• _TASK GOAL_
Return exactly the lines from the "Santé, soin (290, 246)" line through the last line of the entries below. Include no pictures.

[Pixel coordinate grounding data]
◇ ◇ ◇ ◇ ◇ ◇ ◇

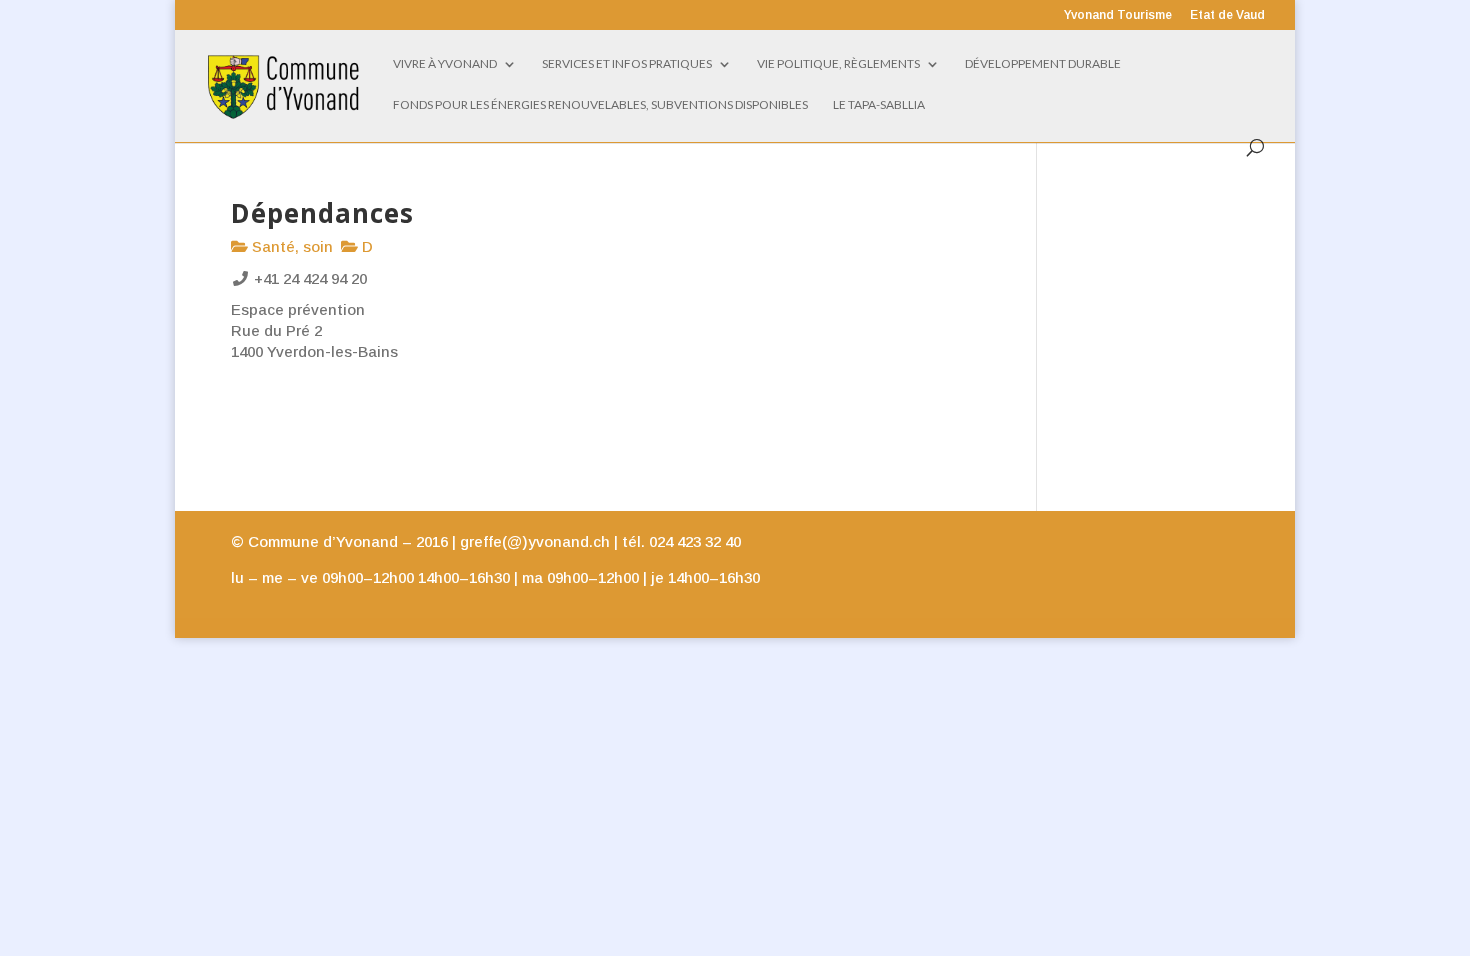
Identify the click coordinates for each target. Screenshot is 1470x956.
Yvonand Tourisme (1118, 15)
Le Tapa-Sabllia (879, 105)
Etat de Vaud (1227, 15)
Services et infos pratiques (627, 64)
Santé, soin (290, 246)
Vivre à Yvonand (445, 64)
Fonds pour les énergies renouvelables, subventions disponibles (600, 105)
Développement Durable (1043, 64)
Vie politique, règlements (838, 64)
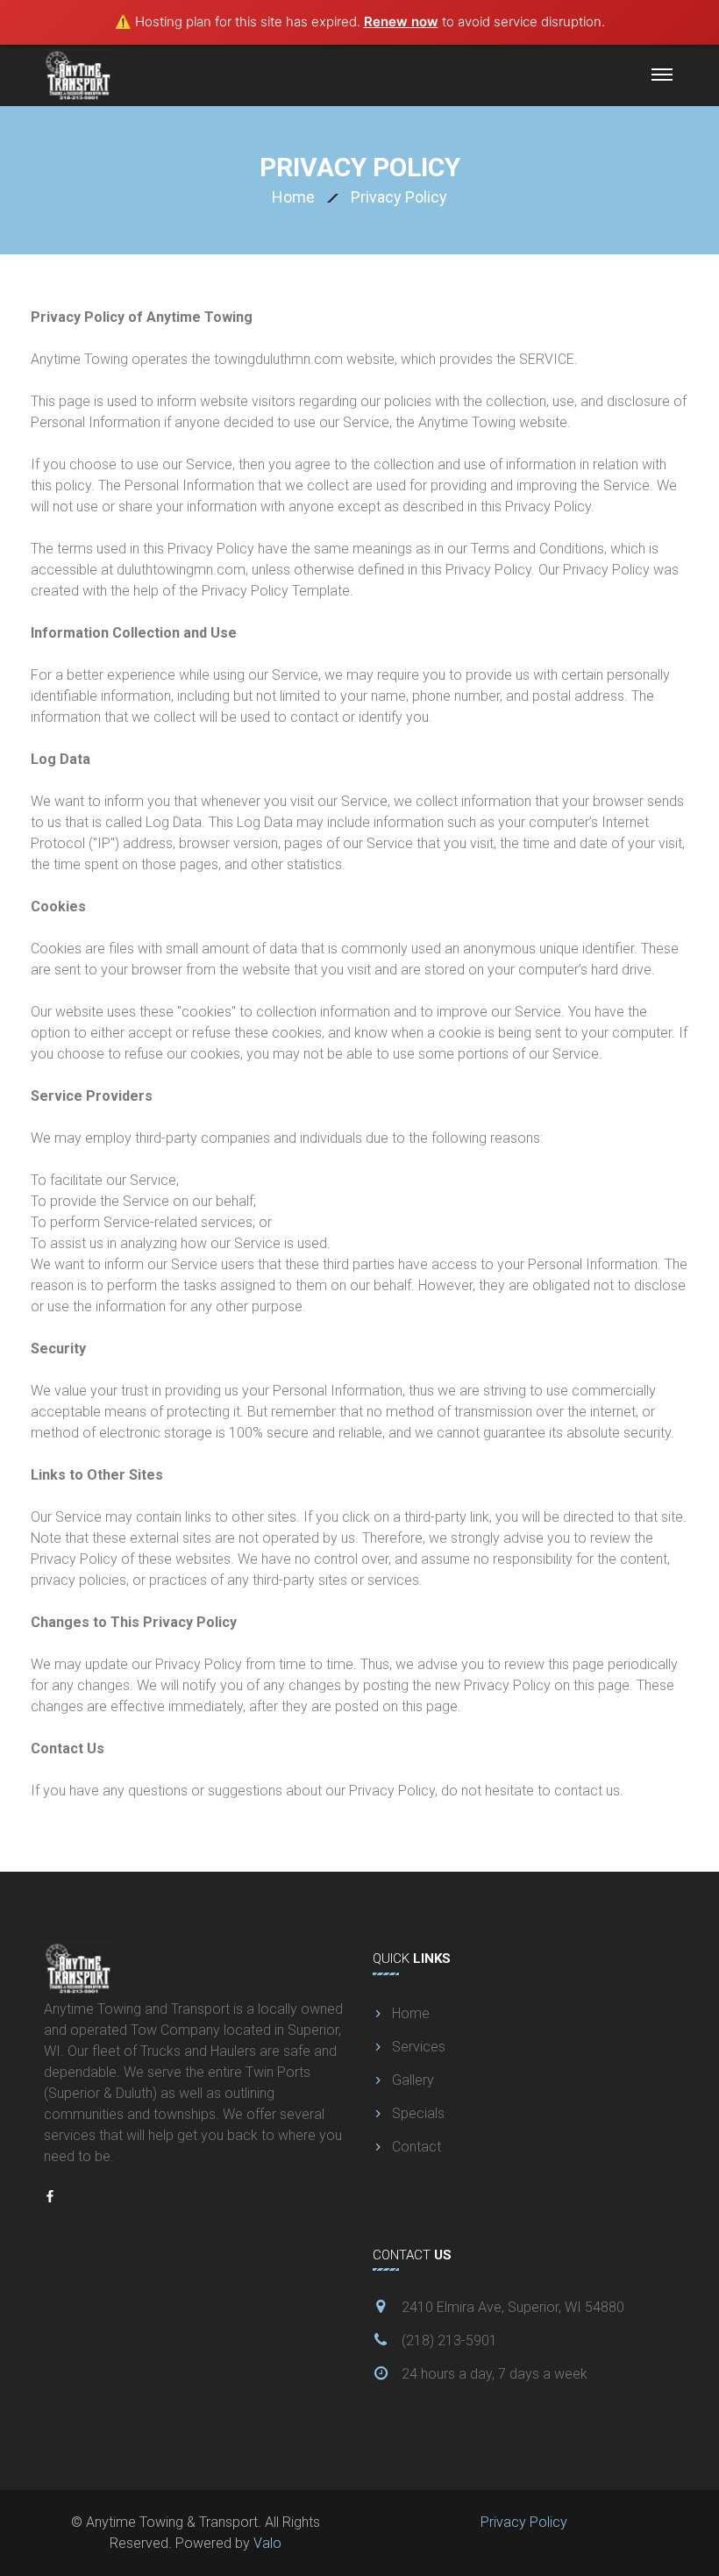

◇ ◇ ◇ ◇ ◇ ◇ ◇

• _FINISHED TASK_
Santé, soin (290, 246)
Vivre à Yvonand (445, 64)
Fonds pour les énergies renouvelables, subventions disponibles (600, 105)
Développement Durable (1043, 64)
Vie politique, règlements (838, 64)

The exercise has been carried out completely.